# ASSIGNMENT:
Extract, from the listing that follows, each line containing the word "node".

- Opening Delimiter -

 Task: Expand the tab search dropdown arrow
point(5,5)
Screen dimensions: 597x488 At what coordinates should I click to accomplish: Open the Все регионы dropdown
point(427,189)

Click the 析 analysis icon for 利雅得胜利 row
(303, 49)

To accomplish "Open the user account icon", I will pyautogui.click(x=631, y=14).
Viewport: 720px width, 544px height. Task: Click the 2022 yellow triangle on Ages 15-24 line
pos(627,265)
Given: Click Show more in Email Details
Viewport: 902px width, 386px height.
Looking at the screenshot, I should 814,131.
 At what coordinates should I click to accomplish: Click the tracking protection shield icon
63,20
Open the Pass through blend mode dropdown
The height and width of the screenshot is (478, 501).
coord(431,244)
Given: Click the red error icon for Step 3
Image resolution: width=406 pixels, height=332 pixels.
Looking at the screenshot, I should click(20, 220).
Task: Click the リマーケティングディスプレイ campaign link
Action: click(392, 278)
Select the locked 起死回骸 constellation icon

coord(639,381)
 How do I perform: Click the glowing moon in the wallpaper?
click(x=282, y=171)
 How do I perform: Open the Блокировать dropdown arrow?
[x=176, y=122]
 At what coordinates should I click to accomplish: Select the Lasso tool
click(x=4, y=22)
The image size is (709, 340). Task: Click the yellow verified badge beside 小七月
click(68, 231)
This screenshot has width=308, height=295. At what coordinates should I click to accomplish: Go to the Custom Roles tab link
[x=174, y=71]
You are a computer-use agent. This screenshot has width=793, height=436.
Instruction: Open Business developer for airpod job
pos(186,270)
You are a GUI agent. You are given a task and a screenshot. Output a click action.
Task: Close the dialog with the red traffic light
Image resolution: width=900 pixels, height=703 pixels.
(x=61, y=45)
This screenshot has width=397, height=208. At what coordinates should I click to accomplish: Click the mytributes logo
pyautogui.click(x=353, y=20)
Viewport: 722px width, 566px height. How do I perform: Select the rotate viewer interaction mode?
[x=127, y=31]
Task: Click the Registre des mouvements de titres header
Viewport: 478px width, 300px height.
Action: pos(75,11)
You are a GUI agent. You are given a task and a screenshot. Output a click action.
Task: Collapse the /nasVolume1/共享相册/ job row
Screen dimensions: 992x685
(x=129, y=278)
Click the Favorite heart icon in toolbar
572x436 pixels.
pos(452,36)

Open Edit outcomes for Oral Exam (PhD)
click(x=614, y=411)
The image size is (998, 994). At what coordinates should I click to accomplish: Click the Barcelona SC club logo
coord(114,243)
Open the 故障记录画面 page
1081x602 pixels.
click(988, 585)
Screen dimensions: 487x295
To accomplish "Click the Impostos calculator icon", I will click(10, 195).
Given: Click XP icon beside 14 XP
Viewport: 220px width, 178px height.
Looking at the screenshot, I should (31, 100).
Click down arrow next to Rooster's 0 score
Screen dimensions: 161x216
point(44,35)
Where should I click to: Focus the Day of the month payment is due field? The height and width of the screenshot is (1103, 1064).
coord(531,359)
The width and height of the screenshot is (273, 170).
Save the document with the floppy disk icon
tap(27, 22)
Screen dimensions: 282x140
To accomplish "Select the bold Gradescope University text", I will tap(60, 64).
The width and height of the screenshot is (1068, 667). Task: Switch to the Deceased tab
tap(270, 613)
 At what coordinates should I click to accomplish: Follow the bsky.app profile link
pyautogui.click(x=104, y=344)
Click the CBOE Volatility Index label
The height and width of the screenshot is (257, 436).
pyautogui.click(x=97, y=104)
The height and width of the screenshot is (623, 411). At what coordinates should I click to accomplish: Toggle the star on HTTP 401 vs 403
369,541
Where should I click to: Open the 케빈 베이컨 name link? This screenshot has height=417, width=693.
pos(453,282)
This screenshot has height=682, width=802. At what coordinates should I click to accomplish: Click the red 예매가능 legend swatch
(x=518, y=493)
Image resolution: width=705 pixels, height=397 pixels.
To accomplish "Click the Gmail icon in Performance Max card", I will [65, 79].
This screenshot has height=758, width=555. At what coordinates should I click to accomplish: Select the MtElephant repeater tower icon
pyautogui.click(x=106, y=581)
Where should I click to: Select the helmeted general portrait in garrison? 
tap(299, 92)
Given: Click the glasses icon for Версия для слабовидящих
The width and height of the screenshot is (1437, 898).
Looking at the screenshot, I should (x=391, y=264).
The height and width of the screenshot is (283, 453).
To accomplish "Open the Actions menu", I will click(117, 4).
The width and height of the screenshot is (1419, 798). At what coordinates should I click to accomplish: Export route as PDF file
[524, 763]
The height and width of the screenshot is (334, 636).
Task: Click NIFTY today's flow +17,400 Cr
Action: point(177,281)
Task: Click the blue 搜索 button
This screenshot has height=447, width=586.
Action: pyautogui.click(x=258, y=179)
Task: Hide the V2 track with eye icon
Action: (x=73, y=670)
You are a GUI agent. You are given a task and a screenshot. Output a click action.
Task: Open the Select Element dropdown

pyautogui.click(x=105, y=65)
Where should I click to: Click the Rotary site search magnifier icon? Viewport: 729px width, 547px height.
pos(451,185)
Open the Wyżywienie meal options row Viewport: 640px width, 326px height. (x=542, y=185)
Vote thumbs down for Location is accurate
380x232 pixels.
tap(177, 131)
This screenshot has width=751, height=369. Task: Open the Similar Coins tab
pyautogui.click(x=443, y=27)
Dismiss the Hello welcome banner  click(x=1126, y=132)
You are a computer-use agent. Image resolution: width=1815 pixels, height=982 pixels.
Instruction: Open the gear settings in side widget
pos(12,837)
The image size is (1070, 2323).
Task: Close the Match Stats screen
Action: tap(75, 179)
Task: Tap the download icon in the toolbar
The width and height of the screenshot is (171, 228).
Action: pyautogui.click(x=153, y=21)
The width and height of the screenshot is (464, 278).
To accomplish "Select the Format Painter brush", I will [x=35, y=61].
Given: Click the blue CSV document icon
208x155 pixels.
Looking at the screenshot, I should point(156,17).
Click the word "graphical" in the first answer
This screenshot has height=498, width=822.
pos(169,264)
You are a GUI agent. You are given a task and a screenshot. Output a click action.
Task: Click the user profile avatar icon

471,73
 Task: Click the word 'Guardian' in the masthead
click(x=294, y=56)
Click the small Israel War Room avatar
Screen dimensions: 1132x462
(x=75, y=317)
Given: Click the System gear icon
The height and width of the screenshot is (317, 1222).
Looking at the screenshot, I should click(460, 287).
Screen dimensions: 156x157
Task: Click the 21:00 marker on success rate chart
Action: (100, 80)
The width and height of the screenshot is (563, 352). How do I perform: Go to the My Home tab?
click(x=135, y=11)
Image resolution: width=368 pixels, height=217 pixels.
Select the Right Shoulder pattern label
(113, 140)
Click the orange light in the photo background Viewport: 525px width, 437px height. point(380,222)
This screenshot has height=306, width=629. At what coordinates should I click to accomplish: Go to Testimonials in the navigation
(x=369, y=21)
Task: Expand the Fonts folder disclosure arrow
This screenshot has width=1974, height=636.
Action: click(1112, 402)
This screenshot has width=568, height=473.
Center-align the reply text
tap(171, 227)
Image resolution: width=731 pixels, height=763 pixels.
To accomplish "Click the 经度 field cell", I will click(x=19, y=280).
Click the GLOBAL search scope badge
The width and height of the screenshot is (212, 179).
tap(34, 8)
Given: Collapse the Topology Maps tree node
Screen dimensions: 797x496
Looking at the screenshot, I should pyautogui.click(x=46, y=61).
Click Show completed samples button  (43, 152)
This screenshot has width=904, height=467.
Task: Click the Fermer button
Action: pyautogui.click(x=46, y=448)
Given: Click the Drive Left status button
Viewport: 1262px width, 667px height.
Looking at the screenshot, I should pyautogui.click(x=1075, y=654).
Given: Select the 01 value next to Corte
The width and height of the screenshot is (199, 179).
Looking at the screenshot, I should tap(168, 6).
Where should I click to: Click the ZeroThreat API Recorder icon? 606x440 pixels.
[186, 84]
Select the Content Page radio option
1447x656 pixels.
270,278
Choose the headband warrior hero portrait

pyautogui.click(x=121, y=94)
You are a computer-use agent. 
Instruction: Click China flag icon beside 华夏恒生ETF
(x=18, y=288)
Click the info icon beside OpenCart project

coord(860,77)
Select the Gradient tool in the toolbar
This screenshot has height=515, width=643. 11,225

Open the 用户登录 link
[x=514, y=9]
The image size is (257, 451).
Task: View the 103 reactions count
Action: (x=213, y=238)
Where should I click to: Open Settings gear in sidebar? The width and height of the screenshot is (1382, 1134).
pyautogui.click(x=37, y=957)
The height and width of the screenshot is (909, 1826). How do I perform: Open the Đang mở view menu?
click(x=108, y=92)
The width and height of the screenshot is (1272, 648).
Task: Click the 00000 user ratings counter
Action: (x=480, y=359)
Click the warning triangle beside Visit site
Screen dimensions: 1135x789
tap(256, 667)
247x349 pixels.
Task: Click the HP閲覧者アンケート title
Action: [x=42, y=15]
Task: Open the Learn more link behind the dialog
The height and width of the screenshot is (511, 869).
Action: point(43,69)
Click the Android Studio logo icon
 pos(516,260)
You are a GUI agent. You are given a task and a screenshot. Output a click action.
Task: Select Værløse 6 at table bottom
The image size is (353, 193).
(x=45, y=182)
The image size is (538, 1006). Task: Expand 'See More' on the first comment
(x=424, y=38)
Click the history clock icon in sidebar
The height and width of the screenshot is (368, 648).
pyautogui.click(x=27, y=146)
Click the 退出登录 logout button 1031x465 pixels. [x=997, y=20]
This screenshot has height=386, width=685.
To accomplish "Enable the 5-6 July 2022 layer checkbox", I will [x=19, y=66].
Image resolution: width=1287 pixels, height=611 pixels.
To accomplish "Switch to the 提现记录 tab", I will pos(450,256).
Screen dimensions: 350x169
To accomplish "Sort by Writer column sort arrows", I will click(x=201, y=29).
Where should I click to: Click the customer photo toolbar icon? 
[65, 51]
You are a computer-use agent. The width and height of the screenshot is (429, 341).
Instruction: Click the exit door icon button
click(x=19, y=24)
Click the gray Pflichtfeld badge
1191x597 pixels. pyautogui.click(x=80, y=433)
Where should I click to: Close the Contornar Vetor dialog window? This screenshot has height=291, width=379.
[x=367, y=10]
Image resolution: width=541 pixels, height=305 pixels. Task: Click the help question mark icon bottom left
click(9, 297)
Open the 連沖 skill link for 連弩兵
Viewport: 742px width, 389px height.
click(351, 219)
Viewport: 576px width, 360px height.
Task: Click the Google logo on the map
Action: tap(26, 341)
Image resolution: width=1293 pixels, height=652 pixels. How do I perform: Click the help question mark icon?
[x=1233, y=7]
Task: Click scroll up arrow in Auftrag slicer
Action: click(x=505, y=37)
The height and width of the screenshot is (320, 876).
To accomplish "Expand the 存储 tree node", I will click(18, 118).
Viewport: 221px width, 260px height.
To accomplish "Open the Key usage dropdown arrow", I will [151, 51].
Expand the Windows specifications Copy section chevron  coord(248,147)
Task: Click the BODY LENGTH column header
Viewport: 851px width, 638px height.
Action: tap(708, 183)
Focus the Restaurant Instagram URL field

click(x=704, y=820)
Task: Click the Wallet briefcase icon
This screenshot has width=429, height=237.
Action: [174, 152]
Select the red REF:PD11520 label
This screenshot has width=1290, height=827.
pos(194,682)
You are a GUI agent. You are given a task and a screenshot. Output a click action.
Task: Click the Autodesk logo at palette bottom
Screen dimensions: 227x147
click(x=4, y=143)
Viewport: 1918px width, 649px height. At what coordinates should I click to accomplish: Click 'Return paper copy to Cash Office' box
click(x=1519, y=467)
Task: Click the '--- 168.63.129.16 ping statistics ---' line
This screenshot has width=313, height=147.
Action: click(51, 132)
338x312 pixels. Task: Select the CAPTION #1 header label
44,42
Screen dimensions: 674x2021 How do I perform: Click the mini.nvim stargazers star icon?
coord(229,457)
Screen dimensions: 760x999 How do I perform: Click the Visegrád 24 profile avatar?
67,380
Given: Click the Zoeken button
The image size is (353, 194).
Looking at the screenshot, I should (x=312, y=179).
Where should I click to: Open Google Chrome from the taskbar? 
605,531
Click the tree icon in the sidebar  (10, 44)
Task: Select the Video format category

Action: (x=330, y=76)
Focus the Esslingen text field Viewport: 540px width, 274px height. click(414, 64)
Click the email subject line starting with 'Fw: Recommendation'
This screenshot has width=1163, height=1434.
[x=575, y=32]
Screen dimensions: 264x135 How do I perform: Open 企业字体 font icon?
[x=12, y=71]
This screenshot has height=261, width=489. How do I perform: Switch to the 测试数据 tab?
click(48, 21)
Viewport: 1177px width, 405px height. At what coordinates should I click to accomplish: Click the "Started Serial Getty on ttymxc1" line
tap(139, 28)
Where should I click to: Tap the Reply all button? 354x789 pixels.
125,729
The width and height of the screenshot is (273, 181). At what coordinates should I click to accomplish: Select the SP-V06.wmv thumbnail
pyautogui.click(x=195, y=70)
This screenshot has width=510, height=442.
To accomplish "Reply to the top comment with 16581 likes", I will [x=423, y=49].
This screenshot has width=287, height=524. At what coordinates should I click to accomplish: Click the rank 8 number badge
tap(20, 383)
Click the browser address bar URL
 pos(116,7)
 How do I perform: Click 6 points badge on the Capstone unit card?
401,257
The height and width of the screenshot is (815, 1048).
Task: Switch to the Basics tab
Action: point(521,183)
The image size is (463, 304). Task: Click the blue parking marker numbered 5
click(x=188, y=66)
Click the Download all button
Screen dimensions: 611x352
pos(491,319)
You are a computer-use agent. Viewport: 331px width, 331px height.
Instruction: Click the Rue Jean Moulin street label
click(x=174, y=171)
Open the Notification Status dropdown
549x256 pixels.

- Closing Delimiter -

# OUTPUT OF THE TASK:
Given: Collapse the Topology Maps tree node
To accomplish "Expand the 存储 tree node", I will click(18, 118).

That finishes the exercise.